ExecuteInstruction ==
    /\ status = "running"
    /\ fuel > 0
    /\ fuel' = fuel - 1
    /\ UNCHANGED <<memory, status, granted, dump>>

CallHostFunction(cap) ==
    /\ status = "running"
    /\ cap \in granted
    /\ fuel > 0
    /\ fuel' = fuel - 1
    /\ UNCHANGED <<memory, status, granted, dump>>

DenyHostFunction(cap) ==
    /\ status = "running"
    /\ cap \notin granted
    /\ status' = "trapped"
    /\ dump' = {<<cap, memory>>}
    /\ UNCHANGED <<fuel, memory, granted>>

ExhaustFuel ==
    /\ status = "running"
    /\ fuel = 0
    /\ status' = "exhausted"
    /\ dump' = {<<"fuel", memory>>}
    /\ UNCHANGED <<fuel, memory, granted>>

Trap ==
    /\ status = "running"
    /\ status' = "trapped"
    /\ dump' = {<<"trap", memory>>}
    /\ UNCHANGED <<fuel, memory, granted>>

Complete ==
    /\ status = "running"
    /\ fuel > 0
    /\ status' = "completed"
    /\ UNCHANGED <<fuel, memory, granted, dump>>

Next ==
    \/ ExecuteInstruction
    \/ \E cap \in Capabilities: CallHostFunction(cap)
    \/ \E cap \in Capabilities: DenyHostFunction(cap)
    \/ ExhaustFuel
    \/ Trap
    \/ Complete

\* Safety: No ungrated capability can be exercised
CapabilitySafety ==
    \A cap \in Capabilities:
        (cap \notin granted) =>
            ~(\E s \in dump: s[1] = cap /\ s[1] # "trap" /\ s[1] # "fuel")

\* Liveness: All executions terminate
Termination ==
    <>(status # "running")

\* Forensics: Failed executions have dumps
ForensicCapture ==
    (status \in {"trapped", "exhausted"}) => (dump # {})

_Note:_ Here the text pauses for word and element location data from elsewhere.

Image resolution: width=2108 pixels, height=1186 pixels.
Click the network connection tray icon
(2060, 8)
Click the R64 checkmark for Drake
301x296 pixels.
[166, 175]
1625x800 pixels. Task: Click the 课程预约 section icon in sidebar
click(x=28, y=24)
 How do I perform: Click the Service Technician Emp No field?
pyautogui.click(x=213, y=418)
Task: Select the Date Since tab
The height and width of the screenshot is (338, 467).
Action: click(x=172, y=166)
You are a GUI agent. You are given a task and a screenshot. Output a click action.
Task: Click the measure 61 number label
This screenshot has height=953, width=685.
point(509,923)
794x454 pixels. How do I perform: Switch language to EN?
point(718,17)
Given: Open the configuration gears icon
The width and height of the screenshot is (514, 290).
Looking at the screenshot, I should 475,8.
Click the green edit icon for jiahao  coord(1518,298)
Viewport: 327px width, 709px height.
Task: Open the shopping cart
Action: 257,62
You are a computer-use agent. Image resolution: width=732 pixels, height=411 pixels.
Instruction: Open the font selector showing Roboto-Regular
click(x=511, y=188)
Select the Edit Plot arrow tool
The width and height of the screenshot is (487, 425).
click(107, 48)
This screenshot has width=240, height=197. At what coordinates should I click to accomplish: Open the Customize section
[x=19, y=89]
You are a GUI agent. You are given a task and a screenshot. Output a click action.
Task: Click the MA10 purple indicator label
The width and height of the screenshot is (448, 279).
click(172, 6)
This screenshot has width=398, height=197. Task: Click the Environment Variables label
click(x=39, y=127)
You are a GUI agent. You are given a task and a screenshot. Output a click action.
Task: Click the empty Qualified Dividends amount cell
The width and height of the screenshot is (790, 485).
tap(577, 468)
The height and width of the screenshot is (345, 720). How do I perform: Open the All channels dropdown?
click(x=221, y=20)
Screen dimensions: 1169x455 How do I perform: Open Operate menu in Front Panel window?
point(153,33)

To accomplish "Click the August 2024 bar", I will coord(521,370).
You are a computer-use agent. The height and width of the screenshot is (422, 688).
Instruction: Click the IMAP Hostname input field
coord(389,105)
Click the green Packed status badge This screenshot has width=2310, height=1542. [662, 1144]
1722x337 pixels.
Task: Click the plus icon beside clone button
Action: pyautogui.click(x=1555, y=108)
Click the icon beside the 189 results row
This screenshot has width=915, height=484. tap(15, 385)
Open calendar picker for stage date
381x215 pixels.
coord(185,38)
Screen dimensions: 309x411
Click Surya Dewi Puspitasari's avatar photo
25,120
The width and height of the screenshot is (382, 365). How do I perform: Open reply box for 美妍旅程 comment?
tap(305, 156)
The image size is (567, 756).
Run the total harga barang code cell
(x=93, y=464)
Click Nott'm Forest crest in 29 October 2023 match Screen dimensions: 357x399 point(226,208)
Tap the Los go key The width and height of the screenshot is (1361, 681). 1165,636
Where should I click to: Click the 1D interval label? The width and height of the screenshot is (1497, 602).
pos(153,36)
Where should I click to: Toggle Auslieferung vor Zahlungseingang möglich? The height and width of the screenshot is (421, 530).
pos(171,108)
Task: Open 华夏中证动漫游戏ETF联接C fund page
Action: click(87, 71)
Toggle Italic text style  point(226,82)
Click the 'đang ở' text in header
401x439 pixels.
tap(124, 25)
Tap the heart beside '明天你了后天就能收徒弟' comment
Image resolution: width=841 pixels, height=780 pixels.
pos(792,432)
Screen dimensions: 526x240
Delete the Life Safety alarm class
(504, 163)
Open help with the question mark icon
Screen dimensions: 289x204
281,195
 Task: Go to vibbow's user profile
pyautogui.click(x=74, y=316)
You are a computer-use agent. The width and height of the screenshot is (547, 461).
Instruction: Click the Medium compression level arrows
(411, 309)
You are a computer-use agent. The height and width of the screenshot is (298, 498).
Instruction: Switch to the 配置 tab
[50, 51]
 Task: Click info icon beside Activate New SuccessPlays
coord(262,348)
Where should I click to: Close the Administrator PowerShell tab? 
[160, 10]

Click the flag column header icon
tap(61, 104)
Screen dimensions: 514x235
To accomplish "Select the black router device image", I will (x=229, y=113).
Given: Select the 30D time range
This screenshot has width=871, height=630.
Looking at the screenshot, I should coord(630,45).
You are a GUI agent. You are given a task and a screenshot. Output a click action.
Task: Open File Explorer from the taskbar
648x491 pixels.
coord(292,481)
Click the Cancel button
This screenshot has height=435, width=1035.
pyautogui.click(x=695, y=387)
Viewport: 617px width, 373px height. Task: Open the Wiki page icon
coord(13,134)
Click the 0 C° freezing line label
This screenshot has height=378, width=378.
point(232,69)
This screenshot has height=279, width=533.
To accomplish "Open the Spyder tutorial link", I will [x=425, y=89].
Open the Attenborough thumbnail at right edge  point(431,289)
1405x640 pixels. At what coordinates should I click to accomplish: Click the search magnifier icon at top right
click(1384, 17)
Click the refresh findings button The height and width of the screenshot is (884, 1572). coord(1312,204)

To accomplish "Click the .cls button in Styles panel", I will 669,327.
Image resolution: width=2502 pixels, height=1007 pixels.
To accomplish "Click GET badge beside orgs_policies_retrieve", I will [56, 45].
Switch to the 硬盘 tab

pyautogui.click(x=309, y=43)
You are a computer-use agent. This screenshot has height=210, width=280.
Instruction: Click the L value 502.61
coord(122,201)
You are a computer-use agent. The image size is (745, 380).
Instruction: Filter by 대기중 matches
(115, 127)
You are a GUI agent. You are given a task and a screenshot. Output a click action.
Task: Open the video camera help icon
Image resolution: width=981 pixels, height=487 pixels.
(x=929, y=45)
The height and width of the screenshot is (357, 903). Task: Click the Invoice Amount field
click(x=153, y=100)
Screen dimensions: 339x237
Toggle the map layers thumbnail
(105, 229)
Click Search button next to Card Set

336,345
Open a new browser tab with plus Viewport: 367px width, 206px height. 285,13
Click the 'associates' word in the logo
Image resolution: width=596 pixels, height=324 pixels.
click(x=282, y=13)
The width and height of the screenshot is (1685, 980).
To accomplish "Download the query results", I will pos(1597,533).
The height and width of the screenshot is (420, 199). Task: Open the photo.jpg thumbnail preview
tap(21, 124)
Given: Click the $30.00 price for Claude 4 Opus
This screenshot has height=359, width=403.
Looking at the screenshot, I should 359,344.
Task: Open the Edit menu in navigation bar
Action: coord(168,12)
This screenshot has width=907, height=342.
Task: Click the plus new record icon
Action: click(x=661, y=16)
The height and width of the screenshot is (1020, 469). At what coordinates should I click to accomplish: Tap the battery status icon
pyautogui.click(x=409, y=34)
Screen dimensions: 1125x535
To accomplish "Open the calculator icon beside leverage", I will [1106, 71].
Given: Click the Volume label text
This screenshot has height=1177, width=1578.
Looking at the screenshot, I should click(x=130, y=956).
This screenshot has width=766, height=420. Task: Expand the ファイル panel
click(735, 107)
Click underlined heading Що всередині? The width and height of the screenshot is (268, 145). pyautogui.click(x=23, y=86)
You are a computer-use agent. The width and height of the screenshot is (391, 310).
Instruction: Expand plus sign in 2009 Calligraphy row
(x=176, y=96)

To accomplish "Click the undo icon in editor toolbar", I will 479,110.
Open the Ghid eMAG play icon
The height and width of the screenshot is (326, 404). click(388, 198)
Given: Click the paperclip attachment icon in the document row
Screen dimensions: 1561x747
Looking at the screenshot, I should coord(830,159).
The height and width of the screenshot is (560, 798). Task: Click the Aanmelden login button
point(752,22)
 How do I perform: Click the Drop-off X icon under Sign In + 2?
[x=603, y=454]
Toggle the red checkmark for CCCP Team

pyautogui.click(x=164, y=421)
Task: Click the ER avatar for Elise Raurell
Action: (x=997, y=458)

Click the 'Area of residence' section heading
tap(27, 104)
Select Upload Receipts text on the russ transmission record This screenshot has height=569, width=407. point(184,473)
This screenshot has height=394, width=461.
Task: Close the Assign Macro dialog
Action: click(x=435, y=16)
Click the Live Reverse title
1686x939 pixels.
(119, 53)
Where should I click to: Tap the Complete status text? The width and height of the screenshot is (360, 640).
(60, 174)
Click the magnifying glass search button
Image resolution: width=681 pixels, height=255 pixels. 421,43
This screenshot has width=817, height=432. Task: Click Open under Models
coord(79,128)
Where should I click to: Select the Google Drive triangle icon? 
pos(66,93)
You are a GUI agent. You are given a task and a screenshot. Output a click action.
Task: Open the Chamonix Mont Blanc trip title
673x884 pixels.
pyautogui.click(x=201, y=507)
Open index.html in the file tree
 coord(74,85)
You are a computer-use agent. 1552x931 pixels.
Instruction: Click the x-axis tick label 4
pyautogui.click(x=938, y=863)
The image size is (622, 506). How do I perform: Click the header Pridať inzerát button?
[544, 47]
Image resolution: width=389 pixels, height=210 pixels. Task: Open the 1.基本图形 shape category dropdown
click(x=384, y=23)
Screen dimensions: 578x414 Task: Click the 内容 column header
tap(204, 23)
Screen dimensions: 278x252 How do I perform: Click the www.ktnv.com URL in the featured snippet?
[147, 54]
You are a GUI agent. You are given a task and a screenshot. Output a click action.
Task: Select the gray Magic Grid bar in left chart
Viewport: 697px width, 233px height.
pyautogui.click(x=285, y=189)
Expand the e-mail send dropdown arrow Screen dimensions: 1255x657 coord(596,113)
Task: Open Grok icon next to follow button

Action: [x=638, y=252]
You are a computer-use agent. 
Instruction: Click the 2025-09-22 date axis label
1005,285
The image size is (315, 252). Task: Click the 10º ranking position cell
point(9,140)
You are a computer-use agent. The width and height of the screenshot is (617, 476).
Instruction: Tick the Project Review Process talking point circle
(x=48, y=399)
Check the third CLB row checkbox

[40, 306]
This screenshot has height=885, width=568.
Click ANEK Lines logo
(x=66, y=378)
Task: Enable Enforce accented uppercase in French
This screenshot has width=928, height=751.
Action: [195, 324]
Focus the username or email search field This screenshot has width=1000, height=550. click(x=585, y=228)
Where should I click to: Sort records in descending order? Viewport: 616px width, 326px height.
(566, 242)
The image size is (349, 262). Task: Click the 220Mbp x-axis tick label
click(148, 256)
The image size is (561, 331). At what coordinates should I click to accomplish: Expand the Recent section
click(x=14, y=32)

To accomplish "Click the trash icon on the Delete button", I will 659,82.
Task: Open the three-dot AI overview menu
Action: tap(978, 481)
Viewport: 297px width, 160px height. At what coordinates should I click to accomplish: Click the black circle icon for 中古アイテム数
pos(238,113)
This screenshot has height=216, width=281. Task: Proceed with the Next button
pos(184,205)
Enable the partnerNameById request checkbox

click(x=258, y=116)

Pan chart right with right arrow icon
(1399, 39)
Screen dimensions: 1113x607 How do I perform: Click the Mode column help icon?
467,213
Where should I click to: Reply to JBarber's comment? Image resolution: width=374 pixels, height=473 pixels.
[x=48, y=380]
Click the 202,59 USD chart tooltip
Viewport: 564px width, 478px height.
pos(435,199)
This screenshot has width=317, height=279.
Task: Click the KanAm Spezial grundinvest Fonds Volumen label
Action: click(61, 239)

==========================================================================

Research Directions

1. Capability Inference

Given a source program, automatically infer minimum required capabilities:

infer: Program → Set<Capability>

Such that:
  ∀p: fire(compile(p), granted=infer(p)) succeeds iff p is valid

2. Graduated Trust

Dynamic capability expansion based on execution history:

trust_level(plugin, history) → Set<Capability>

Where:
  - New plugins get minimal capabilities
  - Successfully behaving plugins gain capabilities
  - Misbehaving plugins lose capabilities

3. Capability Composition

Safe composition of multiple sandboxed modules:

compose: (Module, Capabilities) × (Module, Capabilities) → (Module, Capabilities)

Such that:
  C_composed ⊆ C_1 ∪ C_2

4. Forensic Analysis Automation

Automated analysis of crash dumps to identify:

  • Root cause classification
  • Exploitation attempt detection
  • Capability escalation attempts

References

  1. Miller, M. S. (2006). Robust Composition: Towards a Unified Approach to Access Control and Concurrency Control. PhD thesis.

  2. Clebsch, S., et al. (2015). Deny Capabilities for Safe, Fast Actors. AGERE.

  3. Haas, A., et al. (2017). Bringing the Web up to Speed with WebAssembly. PLDI.

  4. Watson, R. N. M., et al. (2015). CHERI: A Hybrid Capability-System Architecture for Scalable Software Compartmentalization. IEEE S&P.